In my PhD project, I would like to present a novel approach called data assimilation to improve the model performance by melding the model predictions with observations. Observed bathymetric data sets are available from 1982 to 2008 which can be used to be compared with predicted bathymetries from a numerical model. The principle of data assimilation is making sufficient use of both predictions and observations based on their errors. Bathymetry from model runs and observations are combined with weights inversely related to their relative errors. The ‘best’ model state and model parameter sets can be achieved by minimizing the total errors of predicted and observed bathymetry (using cost function). The model is then advanced in time. The main objective of my PhD work is to improve the predictive ability of numerical morphodynamic models with the benefits of data assimilation and further to do long- term coastal evolution analysis of the German Bight. Sensitivity analysis will be carried out to examine the viability of data assimilation.

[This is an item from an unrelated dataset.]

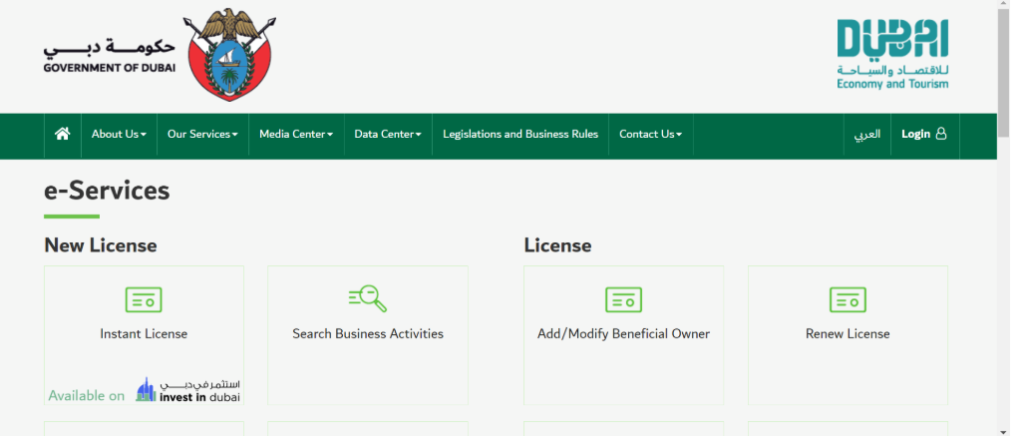Click the Dubai Economy and Tourism logo
Image resolution: width=1024 pixels, height=444 pixels.
(x=892, y=55)
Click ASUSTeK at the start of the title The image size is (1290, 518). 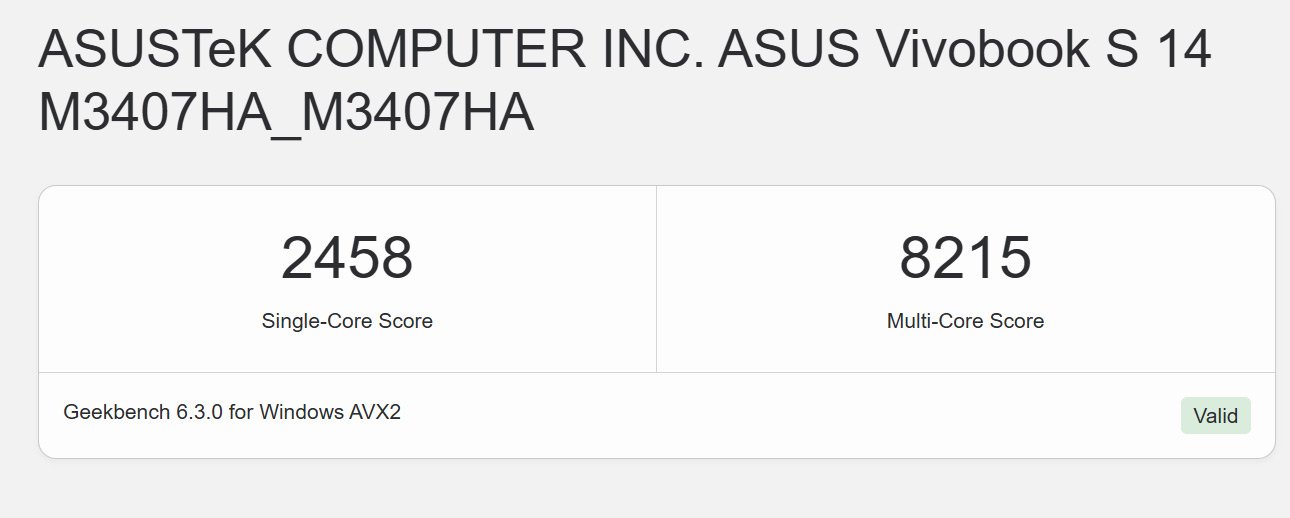[x=154, y=50]
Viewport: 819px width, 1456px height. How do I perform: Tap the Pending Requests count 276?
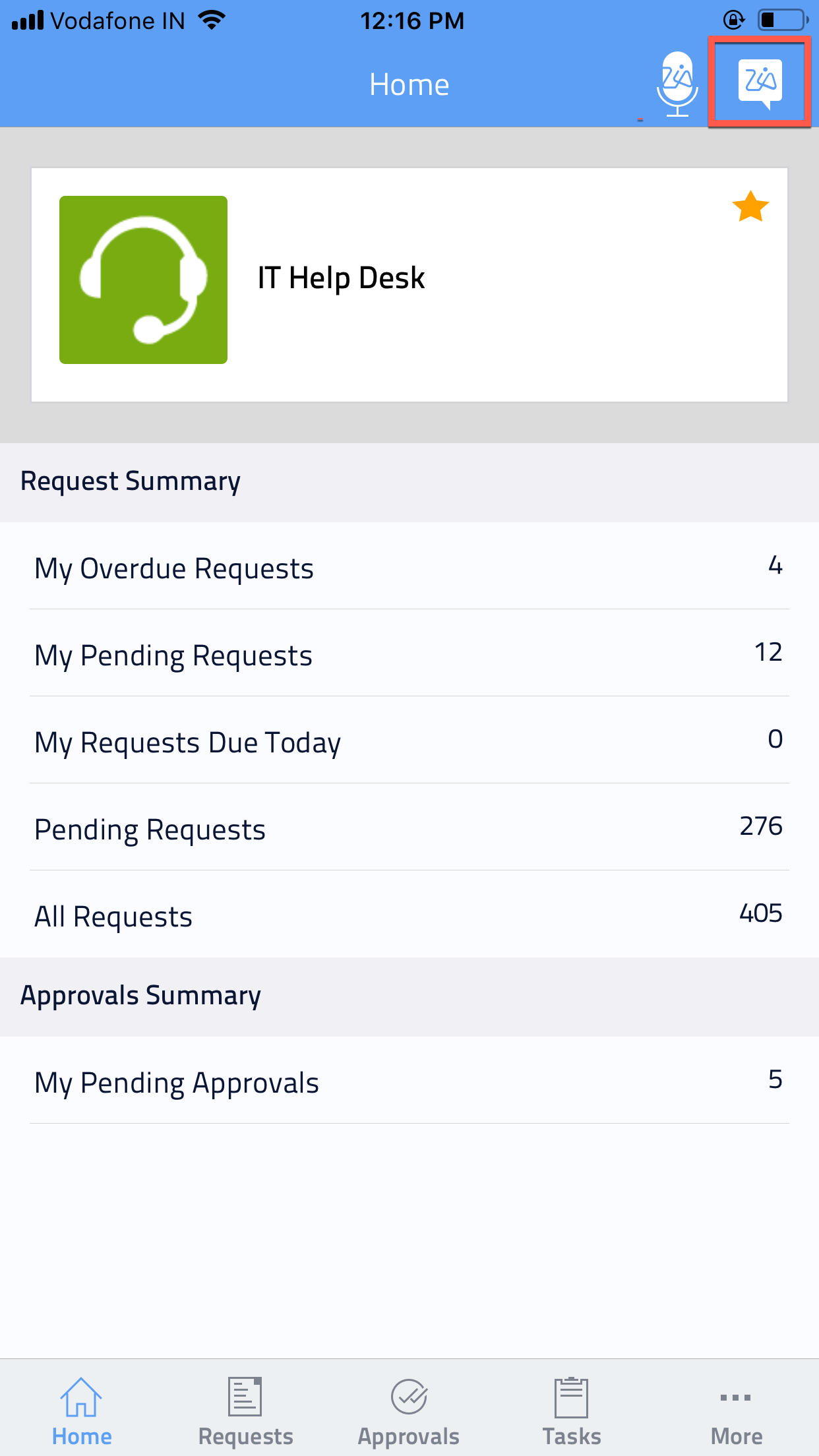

You can visit the MARUM Coastal Geosciences Group webpage for more information.
January 2008 to April 2009
• Institution: UNESCO- IHE Institute for Water Education, Delft, The Netherlands
• Field of Study: Water Science Engineering: specialization Hydroinformatics
• Qualification: Master of Science (MSc.)
The title of MSc thesis is ‘Process-based and surrogate modeling of fine sediment transport in the Dutch Coastal Zone’. Part of this research was carried out in the framework of the project ‘Morphodynamics of the North Sea and Coastal Defense’ of the Delft Cluster research programme supported by the Dutch government.
September 2002 to July 2006
• Institution: Hohai University, Nanjing, China
• Field of Study: Naval Architecture and Ocean Engineering
• Qualification Bachelor of Science (BSc.)